The U.S. Food and Drug Administration (FDA) has approved primary human papillomavirus (HPV) self-collection for cervical cancer screening in healthcare settings, a significant advancement that could expand access to early detection for millions of women and people with a cervix.
The approval enables patients to use a collection kit to take their own vaginal sample for HPV testing, offering a more convenient and private alternative to traditional screening methods that require a pelvic examination.
"Almost all cervical cancers are caused by persistent infection with certain types of HPV," said Dr. Karen E. Knudsen, CEO of the American Cancer Society (ACS). "Self-collection can expand access to screening and reduces barriers, which will give more people the opportunity to detect, treat, and ultimately survive cancer."

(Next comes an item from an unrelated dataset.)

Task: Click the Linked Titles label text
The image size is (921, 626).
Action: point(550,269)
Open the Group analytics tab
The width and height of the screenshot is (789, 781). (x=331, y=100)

Addressing a Critical Gap in Screening
Despite the proven benefits of cervical cancer screening, current statistics reveal that approximately 28% of eligible women in the United States are not up-to-date with recommended screening. Public health officials aim to increase screening rates from the current 72% to over 84% by 2030.
"Most cervical cancers are found in people who have never had a cervical cancer screening test or who have not had one recently," explained Dr. William Dahut, chief scientific officer at the American Cancer Society. "That's why adding self-collection in a health-care center as a screening method for this potentially deadly disease can make a huge impact."

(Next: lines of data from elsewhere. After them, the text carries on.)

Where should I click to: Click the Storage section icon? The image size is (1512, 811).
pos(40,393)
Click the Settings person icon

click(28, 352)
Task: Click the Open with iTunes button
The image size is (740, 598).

The American Cancer Society currently recommends cervical cancer screening begin at age 25 for women and people with a cervix. Those aged 25 to 65 should have a primary HPV test every 5 years, with the primary HPV test being the preferred screening method.
BD's Self-Collection Technology
BD (Becton, Dickinson and Company) announced it has received FDA approval for its self-collection kit designed for HPV testing with the company's Onclarity HPV Assay. This approval specifically allows for self-collection of vaginal specimens in healthcare settings when cervical samples cannot otherwise be obtained.
The approval extends to non-traditional healthcare settings such as retail pharmacies and mobile clinics, potentially improving access to screening for underserved populations and those in areas with limited healthcare resources.
Jeff Andrews, vice president of global medical affairs for diagnostic solutions at BD, highlighted the barriers that self-collection could help overcome: "Many patients are uncomfortable with the intimate nature of a pelvic exam." He added that some people live in areas without local healthcare providers trained to obtain samples using a speculum, making self-collection a valuable alternative.
Patient Preferences and Future Directions
A recent survey conducted by BD and Harris Poll revealed significant interest in self-collection options. According to the survey, 56% of women in the U.S. said they would be comfortable performing a self-collected vaginal test at home to screen for cervical cancer, and two-thirds expressed interest in at-home screening for HPV or cervical cancer.
"Reasons given include being more comfortable in the privacy of their own home, having the ability to administer the test themselves (without a doctor) and not having to make time through an appointment to see a health care practitioner," BD reported. The survey also found that younger women across all surveyed regions showed greater interest in self-collection options.
While the current approval is limited to healthcare settings, the strong patient preference for at-home testing suggests potential future developments in this direction, similar to practices already established in some other countries.
Scientific Validation
Self-collection for HPV testing has been studied for over two decades and has demonstrated feasibility, acceptability, and comparable accuracy to clinician-collected samples. The method enables primary HPV testing without requiring a traditional Pap smear performed with a speculum tool.
This approval represents a significant step toward eliminating cervical cancer through improved screening rates, particularly among populations that have historically faced barriers to traditional screening methods. By providing a more accessible and comfortable option, healthcare providers hope to detect more cases at earlier, more treatable stages.